It is a struggle for me to get the recycling out in time each week. The dire warning from the town clearly states the necessity to have it out by the curb by 7:00 AM on Mondays. I am up at six most mornings, a combination of Mr. Friday’s ridiculously early office hours and Luke the wonder dog, who just can’t wait to get up every day. And yet, most Mondays I dawdle around, reading the paper, checking Facebook, drinking the first Diet Coke of the day, looking out the window and counting daffodil blooms.
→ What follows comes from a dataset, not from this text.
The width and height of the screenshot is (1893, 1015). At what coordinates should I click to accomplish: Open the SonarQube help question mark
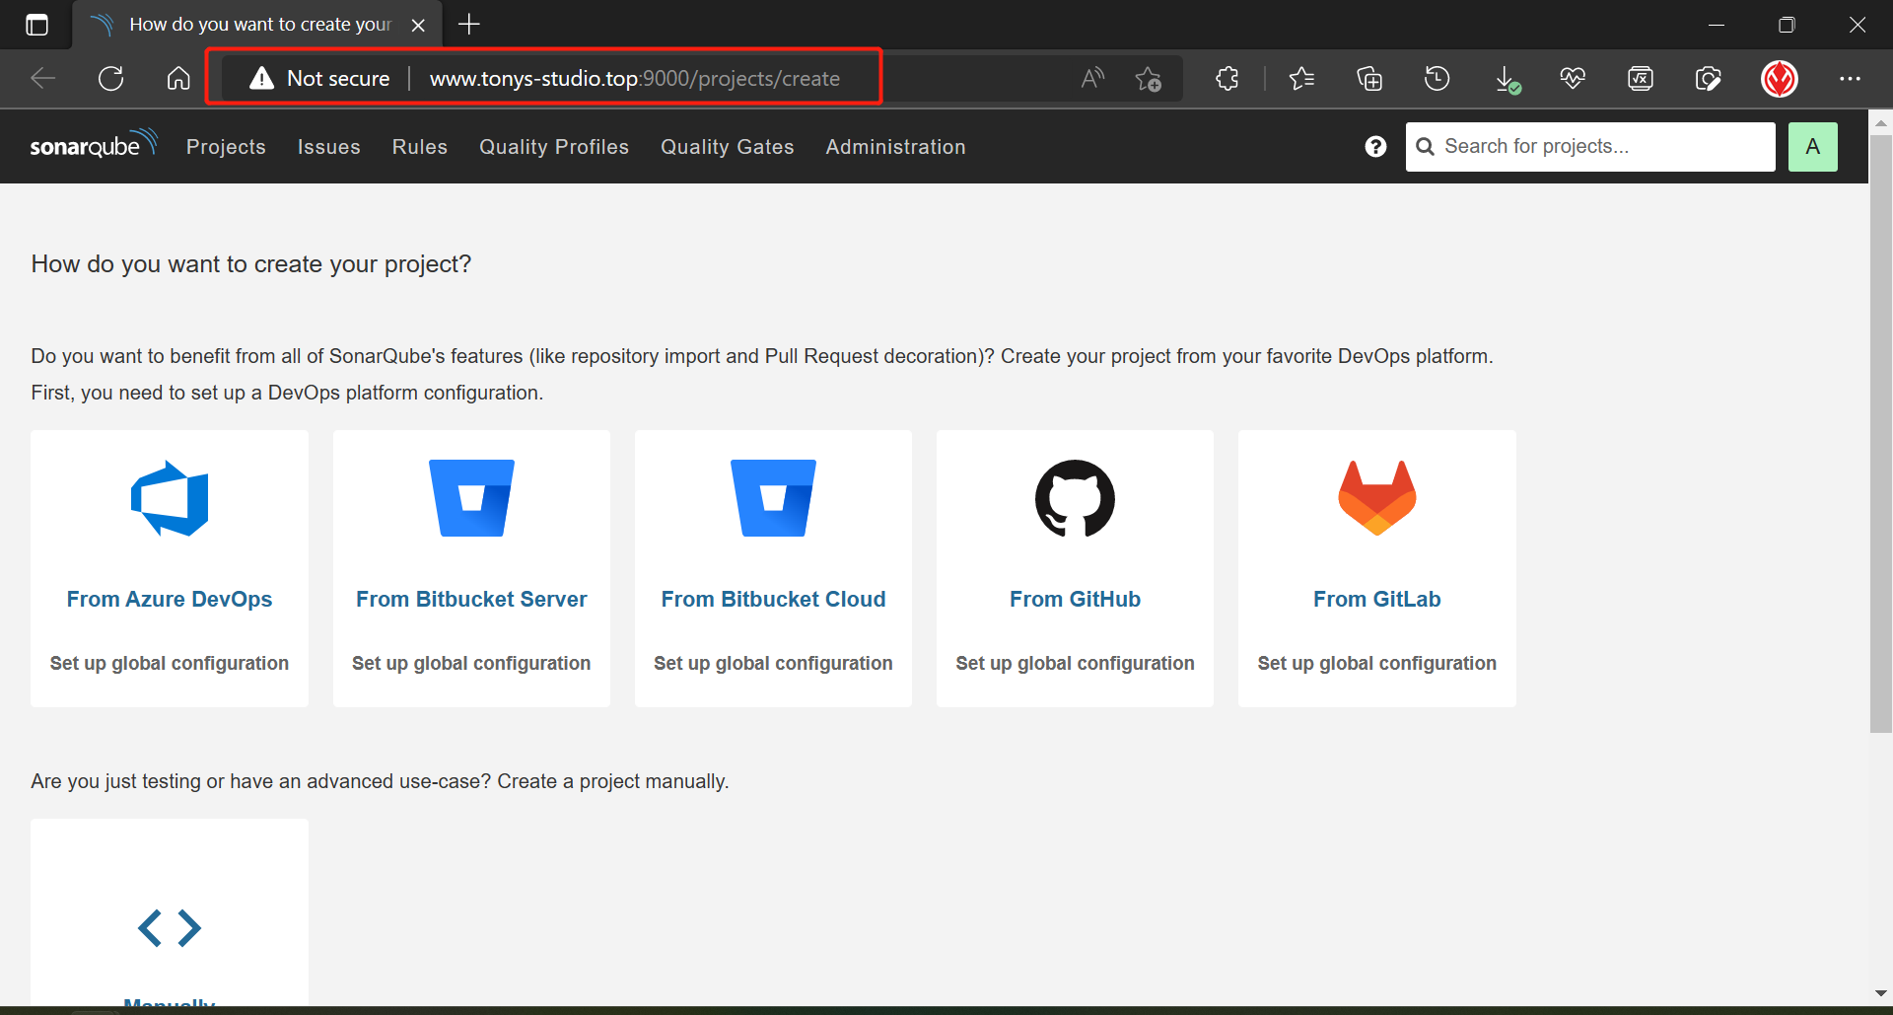[x=1375, y=147]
And then, suddenly, I remember, and I am running down the driveway in my jim-jams, racing with an unwieldy recycling container loaded to the gills with cheap white wine empties, a collection of rattling Diet Coke cans, and lots of heavy newspaper, just a couple of houses ahead of the approaching recycling truck. I procrastinate. I could just take the recycling out the night before. But where would the fun and peril be in that?
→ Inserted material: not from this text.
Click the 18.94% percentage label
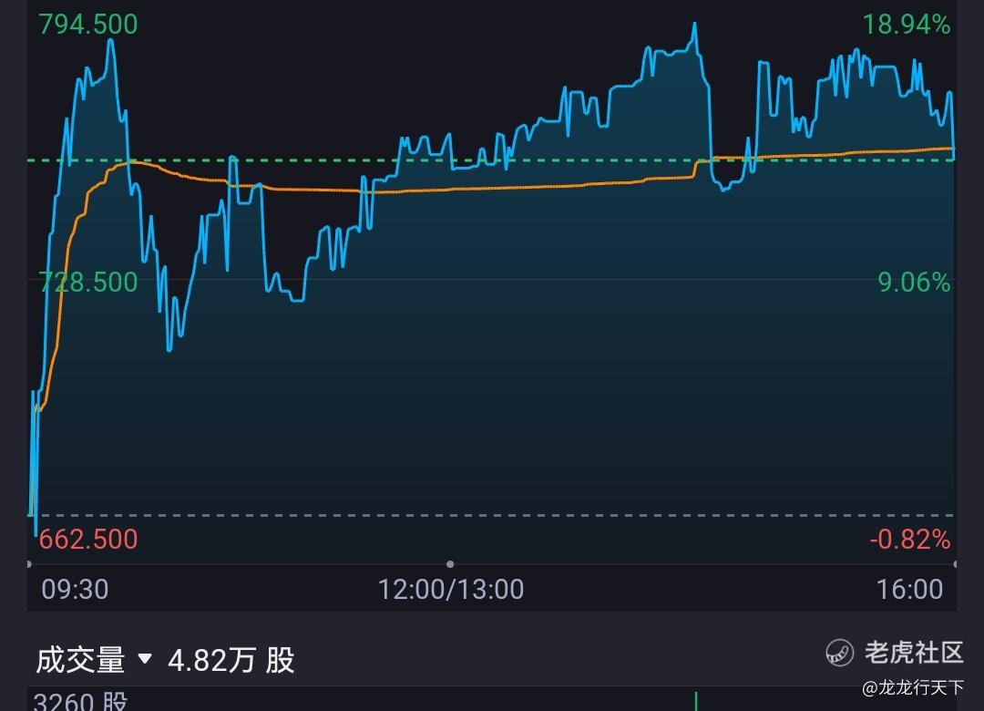This screenshot has width=984, height=711. point(907,25)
I am always reading food articles, of course, and I fall prey to the ones that exhort us to eat better. Imagine that. Bananas are miracle food! Eat two bananas a day and shed pounds and become happier! Eat fifty a day for life-altering miracles! Reduce your risk of high blood pressure! Or stroke! Or cancer! Gluten-free! https://www.huffingtonpost.com/alan-christianson/bananas-health_b_7798580.html
Bananas do contain all sorts of healthy ingredients: flavonoids, ply-phenolics, lutein, beta and alpha carotenes, antioxidant, lots of Vitamin C, potassium, Vitamin B6, fiber, magnesium and copper. But I don’t think that’s why we buy them. We buy them because they are yellow. Bananas smell great – like lunch boxes on a rainy day, with no hope of recess, in elementary school. Bananas are portable. Bananas are fun to peel. They are much easier to open than milk containers or anything in a plastic clamshell. Bananas are deelish.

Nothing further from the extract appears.